▶ **WHAT YOU SHOULD DO**
Copy the article below about why The New Mutants won't go straight to streaming, reproducing every word of it unchanged.

── PASSAGE SHOWN ──

The Real Reason The New Mutants Won't Immediately Go To Streaming
It looks like The New Mutants won't be invading your home any time soon.
Director Josh Boone threw cold water on the notion that the troubled film, the last one in the X-Men series to be produced by Fox Studios before its takeover by Disney, would go directly to streaming via Disney+ or Hulu. The reason, Boone said, was simple: Contractual obligations.
Just in case you need a brief refresher: If The New Mutants were a person, it would be afraid to go outside for fear of getting struck by lightning, or perhaps flattened by a falling safe. The flick, which wrapped shooting all the way back in 2017, endured numerous delays as a result of production troubles, conflicts with the studio, and that pesky merger — after which the speculation that that Disney might shunt it off to one of its streamers began nearly immediately. In May of last year, however, the Mouse House set a theatrical release date of April 3, 2020, a date that just happened to coincide with the worldwide explosion of the COVID-19 pandemic.
The New Mutants is now slated to hit the big screen on August 28, 2020, and at its panel at last weekend's Comic-Con@Home, Boone explained that legal issues would keep the flick from going straight to streaming. "With most movies, you sign contracts that guarantee a theatrical release, so it needs to open [theatrically] to ever go digital in the first place," the director said. "We just, too, would like to see people [go] see it in the theater. But it needs to obviously be at the right time when it's safe to go back" (via Collider).
That last remark raises the question: Will it be safe to go out to the movies in about a month? The answer, of course, is that it depends on a whole lot of variables.

───
── DATA FOR REVIEW ──

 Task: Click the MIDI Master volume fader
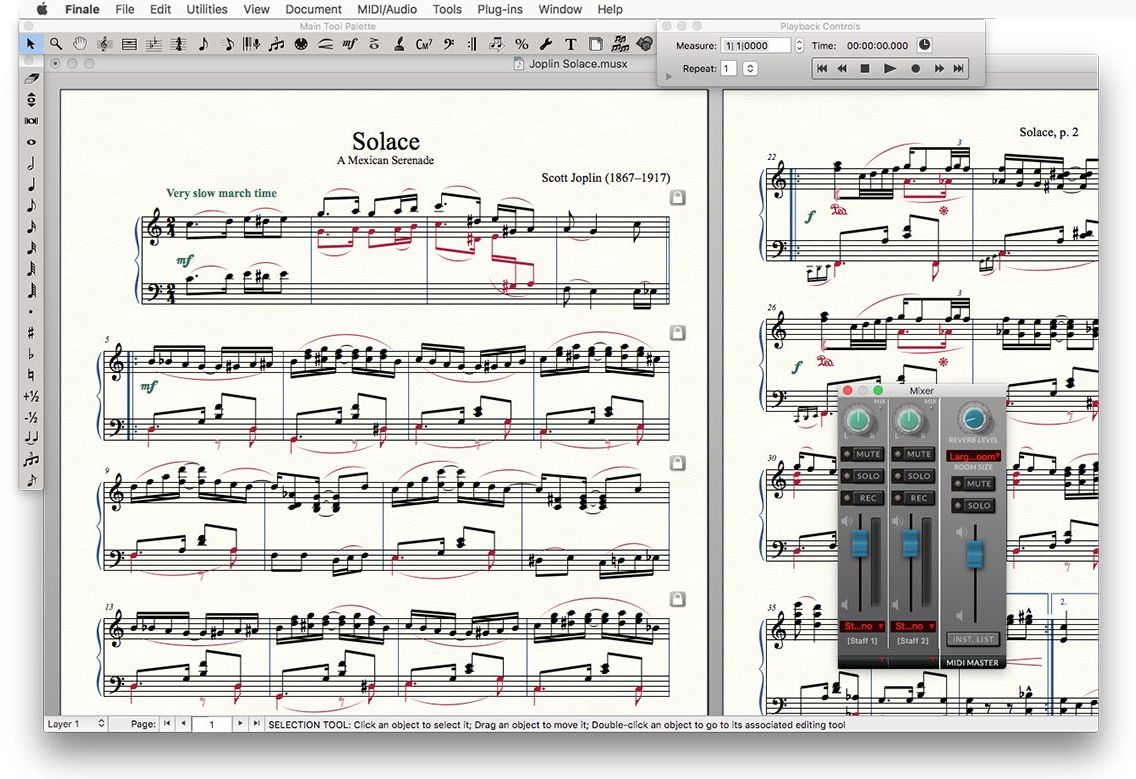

───
── DATA FOR REVIEW ──

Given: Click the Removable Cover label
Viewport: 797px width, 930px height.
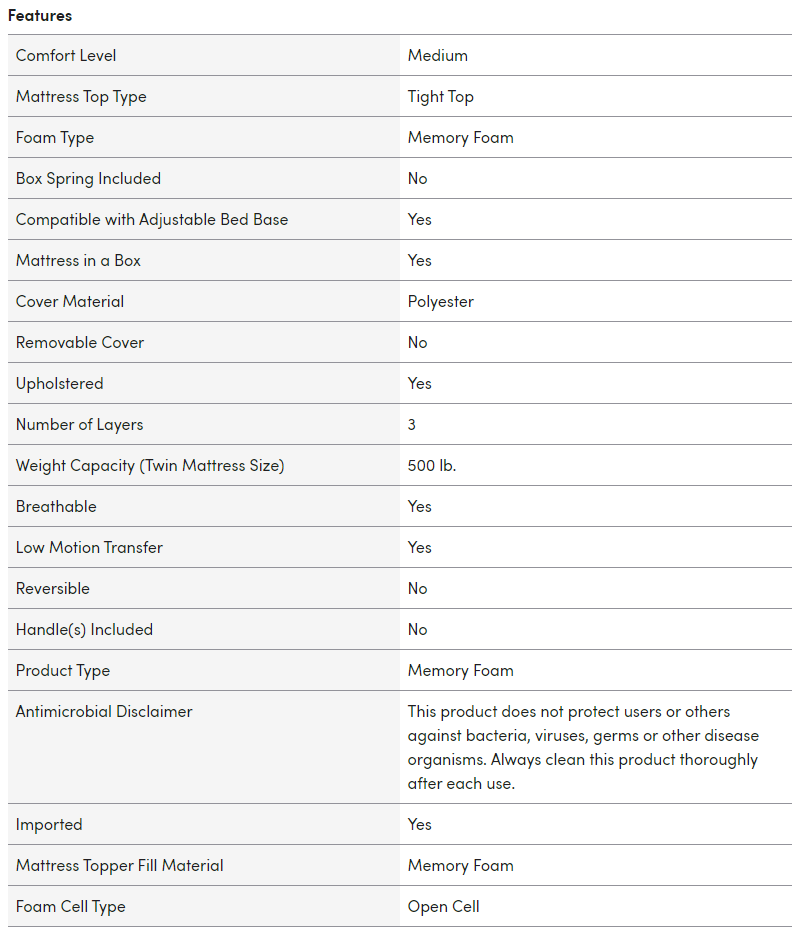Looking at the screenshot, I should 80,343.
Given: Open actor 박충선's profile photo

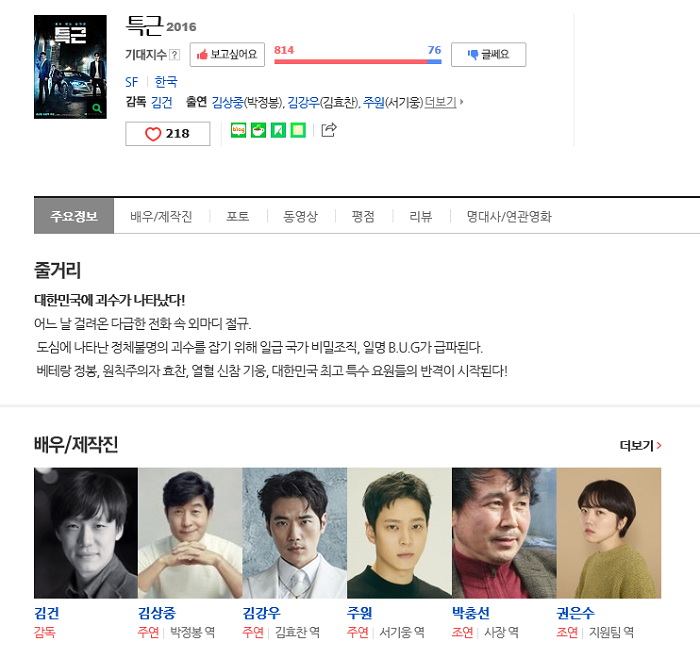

───
── DATA FOR REVIEW ──

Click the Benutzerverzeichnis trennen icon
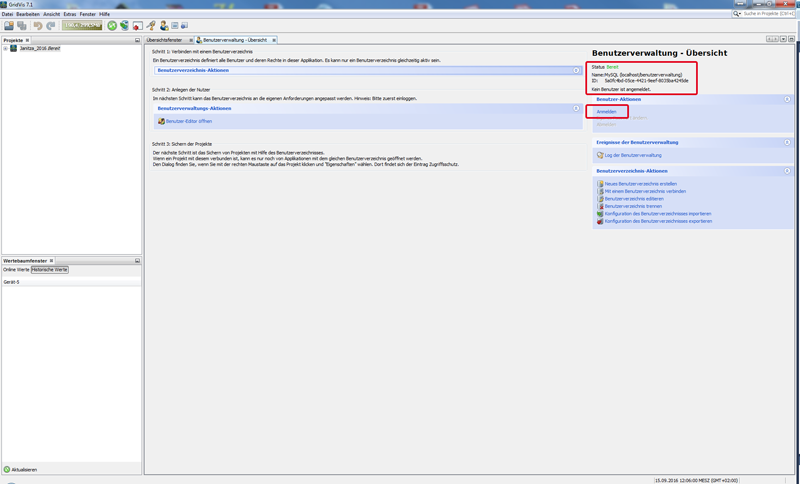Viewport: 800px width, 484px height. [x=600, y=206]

───

▶ **YOUR RESPONSE**
The Real Reason The New Mutants Won't Immediately Go To Streaming
It looks like The New Mutants won't be invading your home any time soon.
Director Josh Boone threw cold water on the notion that the troubled film, the last one in the X-Men series to be produced by Fox Studios before its takeover by Disney, would go directly to streaming via Disney+ or Hulu. The reason, Boone said, was simple: Contractual obligations.
Just in case you need a brief refresher: If The New Mutants were a person, it would be afraid to go outside for fear of getting struck by lightning, or perhaps flattened by a falling safe. The flick, which wrapped shooting all the way back in 2017, endured numerous delays as a result of production troubles, conflicts with the studio, and that pesky merger — after which the speculation that that Disney might shunt it off to one of its streamers began nearly immediately. In May of last year, however, the Mouse House set a theatrical release date of April 3, 2020, a date that just happened to coincide with the worldwide explosion of the COVID-19 pandemic.
The New Mutants is now slated to hit the big screen on August 28, 2020, and at its panel at last weekend's Comic-Con@Home, Boone explained that legal issues would keep the flick from going straight to streaming. "With most movies, you sign contracts that guarantee a theatrical release, so it needs to open [theatrically] to ever go digital in the first place," the director said. "We just, too, would like to see people [go] see it in the theater. But it needs to obviously be at the right time when it's safe to go back" (via Collider).
That last remark raises the question: Will it be safe to go out to the movies in about a month? The answer, of course, is that it depends on a whole lot of variables.